Die türkischen Behörden haben zehn pensionierte Admirale nach deren Kritik an einer von Präsident Recep Tayyip Erdogan geplanten Wasserstraße in Gewahrsam genommen. Gegen die zehn Männer seien Haftbefehle erlassen worden, teilte die Generalstaatsanwaltschaft in Ankara am Montag mit. Laut einem Bericht des Senders NTV wird ihnen der Versuch vorgeworfen, "mit Gewalt und Zwang die verfassungsmäßige Ordnung zu beseitigen".
Vier weitere Verdächtige wurden nach Justizangaben aufgrund ihres Alters nicht festgenommen, müssen sich jedoch innerhalb der nächsten drei Tage bei der Polizei in Ankara melden.
Die Festgenommenen hatten sich in einem von insgesamt rund 100 pensionierten Admiralen unterzeichneten offenen Brief kritisch über das Projekt "Kanal Istanbul" geäußert und zum Vertrag von Montreux, einem internationalen Schifffahrtsabkommen, bekannt. Das Abkommen von 1936 regelt die Durchfahrt in den Meerengen zwischen Schwarzem Meer und Mittelmeer, dem Bosporus und den Dardanellen. Es garantiert unter anderem zivilen Schiffen die Durchfahrt in Kriegs- und Friedenszeiten.

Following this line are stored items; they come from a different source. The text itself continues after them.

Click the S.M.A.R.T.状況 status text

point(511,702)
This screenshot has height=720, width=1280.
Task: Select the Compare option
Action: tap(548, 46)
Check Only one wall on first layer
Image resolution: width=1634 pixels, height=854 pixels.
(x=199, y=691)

Die Regierung plant eine alternative Wasserstraße zum Bosporus. Der "Kanal Istanbul" ist nach offiziellen Angaben notwendig, um den Bosporus - eine zentrale Wasserstraße des Welthandels, die vergangenes Jahr mehr als 38.000 Schiffe passierten - zu entlasten. Kritiker befürchten jedoch, dass das umgerechnet rund acht Milliarden Euro teure Projekt den Vertrag von Montreux unterwandern könnte.
Es sei "besorgniserregend", das internationale Abkommen zur Debatte zu stellen, erklärten die pensionierten Admirale in ihrem offenen Brief. Der Vertrag von Montreux schütze "die türkischen Interessen am besten". Sie sprachen sich dafür aus, "von jeglicher Rhetorik oder jeglichem Handeln Abstand zu nehmen, das den Vertrag von Montreux zum Gegenstand einer Kontroverse machen könnte".
Das Schreiben war von Regierungsvertretern scharf kritisiert worden. Die Generalstaatsanwaltschaft leitete am Sonntag Ermittlungen wegen des Verdachts der "Absprache zur Begehung eines Verbrechens gegen die staatliche Sicherheits- und Verfassungsordnung" ein.